• About this exercise
What lines of the material below hold the string "template"? Copy them out.

• Supplied entries
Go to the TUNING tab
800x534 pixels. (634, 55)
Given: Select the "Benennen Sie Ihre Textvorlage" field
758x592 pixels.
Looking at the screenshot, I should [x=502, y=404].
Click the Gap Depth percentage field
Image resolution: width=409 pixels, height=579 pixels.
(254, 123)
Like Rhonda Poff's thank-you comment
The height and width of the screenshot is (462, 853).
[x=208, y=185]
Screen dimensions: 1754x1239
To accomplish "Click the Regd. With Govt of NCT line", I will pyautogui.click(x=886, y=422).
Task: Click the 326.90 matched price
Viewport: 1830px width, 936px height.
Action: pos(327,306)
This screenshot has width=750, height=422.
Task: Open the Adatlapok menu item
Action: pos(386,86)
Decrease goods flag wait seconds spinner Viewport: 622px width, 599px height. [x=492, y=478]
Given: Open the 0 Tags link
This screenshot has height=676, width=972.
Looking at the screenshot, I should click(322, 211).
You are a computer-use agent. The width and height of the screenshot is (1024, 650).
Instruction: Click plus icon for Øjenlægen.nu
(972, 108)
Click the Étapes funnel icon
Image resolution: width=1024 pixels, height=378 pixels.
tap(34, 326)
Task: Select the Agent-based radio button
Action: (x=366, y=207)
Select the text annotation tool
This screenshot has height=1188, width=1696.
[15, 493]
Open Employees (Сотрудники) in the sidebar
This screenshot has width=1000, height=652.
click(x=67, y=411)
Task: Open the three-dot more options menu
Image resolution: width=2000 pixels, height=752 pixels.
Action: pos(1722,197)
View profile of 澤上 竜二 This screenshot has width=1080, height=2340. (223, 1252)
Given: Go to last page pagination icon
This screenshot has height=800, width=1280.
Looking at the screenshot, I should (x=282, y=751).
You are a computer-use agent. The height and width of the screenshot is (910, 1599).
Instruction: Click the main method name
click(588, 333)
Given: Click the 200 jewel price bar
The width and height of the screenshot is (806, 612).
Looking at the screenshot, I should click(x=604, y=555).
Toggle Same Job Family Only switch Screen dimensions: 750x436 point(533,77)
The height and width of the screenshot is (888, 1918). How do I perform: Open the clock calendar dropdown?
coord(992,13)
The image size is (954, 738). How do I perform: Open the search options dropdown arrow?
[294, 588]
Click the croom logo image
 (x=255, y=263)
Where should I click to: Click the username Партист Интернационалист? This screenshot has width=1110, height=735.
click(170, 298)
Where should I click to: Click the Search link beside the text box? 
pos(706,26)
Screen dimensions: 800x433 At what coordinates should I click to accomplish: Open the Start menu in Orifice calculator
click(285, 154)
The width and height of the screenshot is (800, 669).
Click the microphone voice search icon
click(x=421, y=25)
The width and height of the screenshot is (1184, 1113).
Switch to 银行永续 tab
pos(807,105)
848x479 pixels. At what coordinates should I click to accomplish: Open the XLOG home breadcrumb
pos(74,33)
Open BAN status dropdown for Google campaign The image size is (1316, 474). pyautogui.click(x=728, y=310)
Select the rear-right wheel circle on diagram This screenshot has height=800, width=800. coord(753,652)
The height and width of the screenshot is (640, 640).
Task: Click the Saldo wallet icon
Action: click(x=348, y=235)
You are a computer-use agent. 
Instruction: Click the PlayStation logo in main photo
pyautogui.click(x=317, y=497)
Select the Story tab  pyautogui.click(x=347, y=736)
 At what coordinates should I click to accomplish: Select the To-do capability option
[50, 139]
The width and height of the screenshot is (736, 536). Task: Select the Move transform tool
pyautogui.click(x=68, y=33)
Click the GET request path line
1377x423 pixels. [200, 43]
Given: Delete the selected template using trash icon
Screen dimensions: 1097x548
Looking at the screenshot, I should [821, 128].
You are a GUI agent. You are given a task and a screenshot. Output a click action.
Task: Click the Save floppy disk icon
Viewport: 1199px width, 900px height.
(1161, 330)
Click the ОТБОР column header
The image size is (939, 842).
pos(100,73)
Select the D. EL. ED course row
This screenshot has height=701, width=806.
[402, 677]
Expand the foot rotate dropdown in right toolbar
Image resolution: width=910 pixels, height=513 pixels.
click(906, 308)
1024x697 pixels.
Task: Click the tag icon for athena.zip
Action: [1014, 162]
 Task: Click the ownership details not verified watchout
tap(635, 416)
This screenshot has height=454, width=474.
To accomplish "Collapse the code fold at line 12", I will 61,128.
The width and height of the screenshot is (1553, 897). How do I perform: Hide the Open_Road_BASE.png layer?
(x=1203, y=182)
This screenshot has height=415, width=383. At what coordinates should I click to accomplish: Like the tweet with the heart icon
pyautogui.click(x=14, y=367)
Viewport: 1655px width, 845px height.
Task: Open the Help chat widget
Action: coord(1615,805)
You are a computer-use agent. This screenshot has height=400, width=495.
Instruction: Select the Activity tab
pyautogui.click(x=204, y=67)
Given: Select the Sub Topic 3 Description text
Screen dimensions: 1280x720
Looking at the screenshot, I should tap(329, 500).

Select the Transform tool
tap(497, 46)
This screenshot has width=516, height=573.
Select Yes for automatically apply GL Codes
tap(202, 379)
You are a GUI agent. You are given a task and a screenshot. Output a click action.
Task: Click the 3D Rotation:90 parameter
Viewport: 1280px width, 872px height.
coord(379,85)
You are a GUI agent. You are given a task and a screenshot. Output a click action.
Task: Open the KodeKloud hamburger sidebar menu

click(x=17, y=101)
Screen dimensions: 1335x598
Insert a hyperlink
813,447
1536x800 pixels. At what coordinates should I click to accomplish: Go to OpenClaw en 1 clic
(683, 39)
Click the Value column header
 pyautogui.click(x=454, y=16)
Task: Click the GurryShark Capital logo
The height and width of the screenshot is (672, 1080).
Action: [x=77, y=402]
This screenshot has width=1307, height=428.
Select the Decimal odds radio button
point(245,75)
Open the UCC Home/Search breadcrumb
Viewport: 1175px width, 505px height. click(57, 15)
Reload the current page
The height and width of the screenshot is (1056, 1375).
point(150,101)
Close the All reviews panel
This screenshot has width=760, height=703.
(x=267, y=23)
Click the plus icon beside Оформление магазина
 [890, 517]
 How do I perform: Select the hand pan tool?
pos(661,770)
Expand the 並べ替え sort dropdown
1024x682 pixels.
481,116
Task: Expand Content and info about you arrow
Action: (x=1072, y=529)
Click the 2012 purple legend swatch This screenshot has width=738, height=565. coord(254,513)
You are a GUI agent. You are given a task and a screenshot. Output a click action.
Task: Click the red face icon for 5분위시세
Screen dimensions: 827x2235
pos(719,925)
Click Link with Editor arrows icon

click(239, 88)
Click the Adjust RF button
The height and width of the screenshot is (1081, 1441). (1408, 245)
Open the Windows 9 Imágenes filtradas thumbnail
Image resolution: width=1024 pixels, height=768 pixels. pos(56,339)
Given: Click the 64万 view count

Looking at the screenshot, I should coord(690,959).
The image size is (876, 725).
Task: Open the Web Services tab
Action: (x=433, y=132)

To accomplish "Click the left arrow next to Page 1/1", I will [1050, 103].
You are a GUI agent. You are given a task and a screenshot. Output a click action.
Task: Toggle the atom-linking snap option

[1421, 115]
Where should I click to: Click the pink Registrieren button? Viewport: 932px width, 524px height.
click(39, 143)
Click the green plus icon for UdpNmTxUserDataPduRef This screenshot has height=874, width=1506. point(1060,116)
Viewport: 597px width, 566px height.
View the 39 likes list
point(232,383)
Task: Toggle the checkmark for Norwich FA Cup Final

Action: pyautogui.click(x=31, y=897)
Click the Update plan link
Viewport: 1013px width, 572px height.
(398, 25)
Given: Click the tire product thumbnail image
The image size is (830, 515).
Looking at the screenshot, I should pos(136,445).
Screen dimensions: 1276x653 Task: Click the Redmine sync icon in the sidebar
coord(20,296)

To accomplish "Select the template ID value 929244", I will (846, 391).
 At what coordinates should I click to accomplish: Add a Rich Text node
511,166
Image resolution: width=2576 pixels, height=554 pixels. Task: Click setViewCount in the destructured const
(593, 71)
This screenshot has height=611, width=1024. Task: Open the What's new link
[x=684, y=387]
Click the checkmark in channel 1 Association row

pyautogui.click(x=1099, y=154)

• Solution to the exercise
Given: Delete the selected template using trash icon
To accomplish "Select the template ID value 929244", I will (846, 391).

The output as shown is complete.